Revenue prospects for Novo Nordisk’s blockbuster diabetes and weight-loss drug semaglutide in Brazil have been dealt a major blow after a federal court denied a request by the Danish firm for two patent extensions. The 5th Panel of the Federal Court of the 1st Region (Tribunal Regional Federal da 1ª Região, TRF-1) upheld the existing expiry dates of two patents—one for semaglutide itself (2026), and the other for the delivery mechanism for the oral formulation of the drug, Rybelsus (2031). Wegovy and Ozempic, subcutaneous formulations of semaglutide with the latter coming in a lower dose, are therefore expected to face the first generic competitors just three years from now.
Ozempic has been approved for diabetes in Brazil since 2018, joined by Rybelsus in 2020 and Wegovy in January this year. This leaves Ozempic and Wegovy with effective exclusivity periods (while actually on the market) of eight and three years, respectively. Wegovy is the only one of the three formulations indicated specifically for obesity, though Ozempic and Rybelsus are being increasingly used off-label for weight loss. None of the three are currently publicly reimbursed.

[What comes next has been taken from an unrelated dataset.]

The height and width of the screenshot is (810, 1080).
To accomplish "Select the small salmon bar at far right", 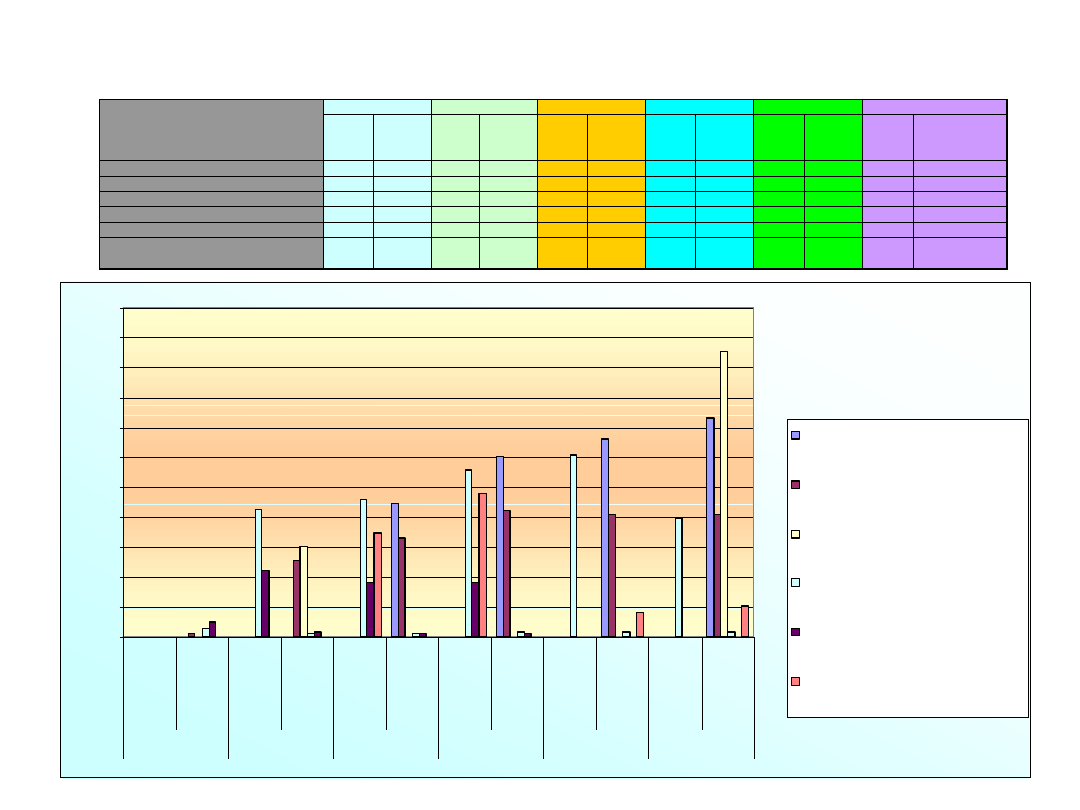I will [745, 620].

Novo Nordisk had requested that the patent for semaglutide be extended by seven years, and its oral formulation by 12. The firm, however, argued that rather than an extension it was merely seeking a “restitution” of the exclusivity periods its patents would have enjoyed were it not for a delayed evaluation by the National Institute for Industrial Property (Instituto Nacional da Propriedade Industrial, INPI), which took ten years to issue the patents. The court rejected the suit—which Novo Nordisk can appeal—on the grounds that automatic patent extensions based on evaluation delays were deemed unconstitutional by a 2021 Supreme Court ruling on the matter. Furthermore, presiding Judge Daniele Maranhão deemed that a patent extension would infringe on Brazilians’ constitutional right to health by making treatment more expensive and less accessible than would be the case with the status quo.
This case highlights the impact the 2021 Supreme Court ruling has had on exclusivity periods for all drugs issued patents since then. So long as INPI continues to experience heavy delays in its patent evaluations, drugs will lose invaluable years of market exclusivity, which could significantly impact revenue-earning potential in Latin America’s largest market.

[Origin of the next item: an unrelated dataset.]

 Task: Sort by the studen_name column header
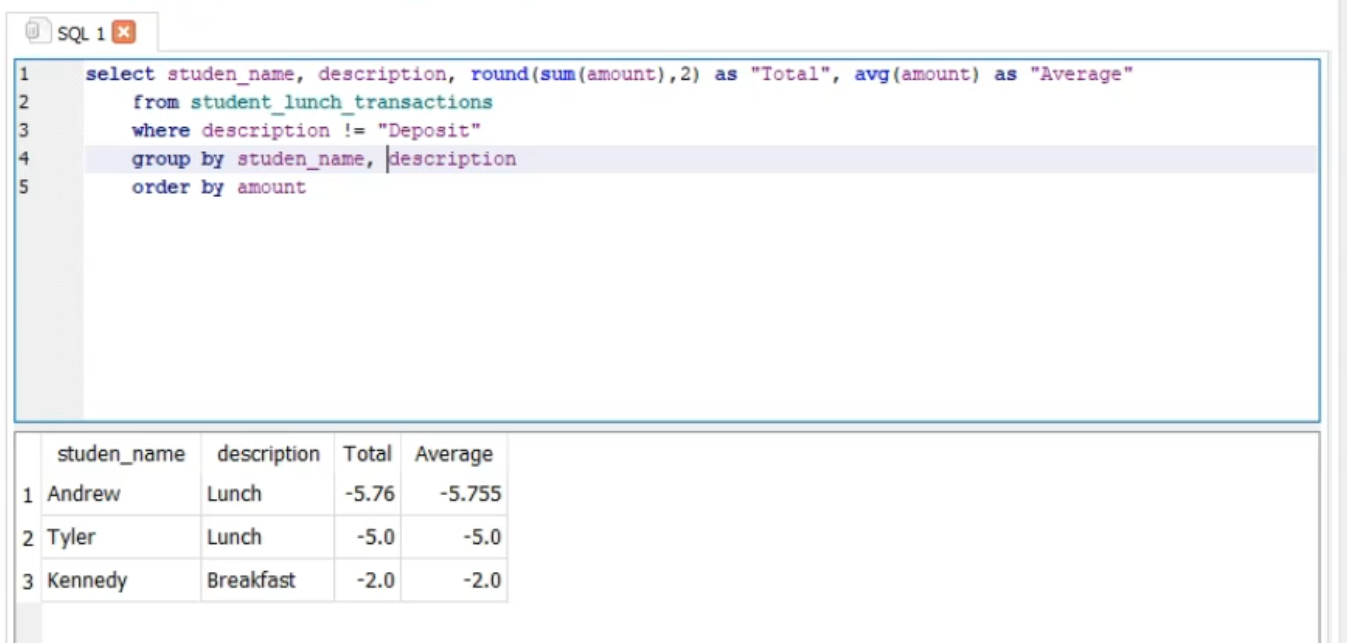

For Novo Nordisk specifically, this ruling is yet another blow darkening what is otherwise an unparalleled success—being the first to successfully reach the market with a GLP-1 receptor agonist treating obesity. According to investment bank Jefferies, this new drug class could grow the obesity market to $150bn globally by 2031, only rivalled by oncology’s approximately $190 billion market value as of 2022. In Brazil alone, GlobalData’s epidemiology database put the obese population at 26.8% of inhabitants over 20 years old, equivalent to approximately 41 million people. The Danish giant has struggled to fully capitalize on this opportunity, apparently wrongfooted by the sheer scale of demand for semaglutide that has led to global shortages. The firm is reportedly investing heavily in its manufacturing capacity to rectify the issue.

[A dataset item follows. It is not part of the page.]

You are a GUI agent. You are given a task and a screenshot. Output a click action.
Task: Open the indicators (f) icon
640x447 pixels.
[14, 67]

The clock is ticking, however. On April 26, Eli Lilly, Novo Nordisk’s clearest rival in this multi-billion-dollar market, revealed overwhelmingly positive data for its own GLP-1 drug Mounjaro (tirzepatide) from the Phase III SURMOUNT-2 trial examining the drug’s effectiveness in helping obese or overweight diabetic patients lose weight. The average patient lost 15.7% of body weight over the course of the trial, surpassing the 9.6% result Wegovy achieved in the similar Phase III STEP 2 trial. In case the rivalry was not clear enough, on April 21 Lilly quietly registered a Phase IIIb comparative trial pitting Mounjaro directly against Wegovy for weight loss in obese or overweight patients with weight-related comorbidities. Lilly now expects a green light from the FDA in 2023 and has been ramping up manufacturing capacity in anticipation of launch—having had the benefit of learning from Novo Nordisk’s experience.
Back in Brazil, however, the denial of semaglutide patent extensions is a loss for Lilly, too. Superior efficacy may be insufficient to tempt physicians and patients away from Wegovy and towards Mounjaro if cheaper semaglutide generic alternatives are hitting the market.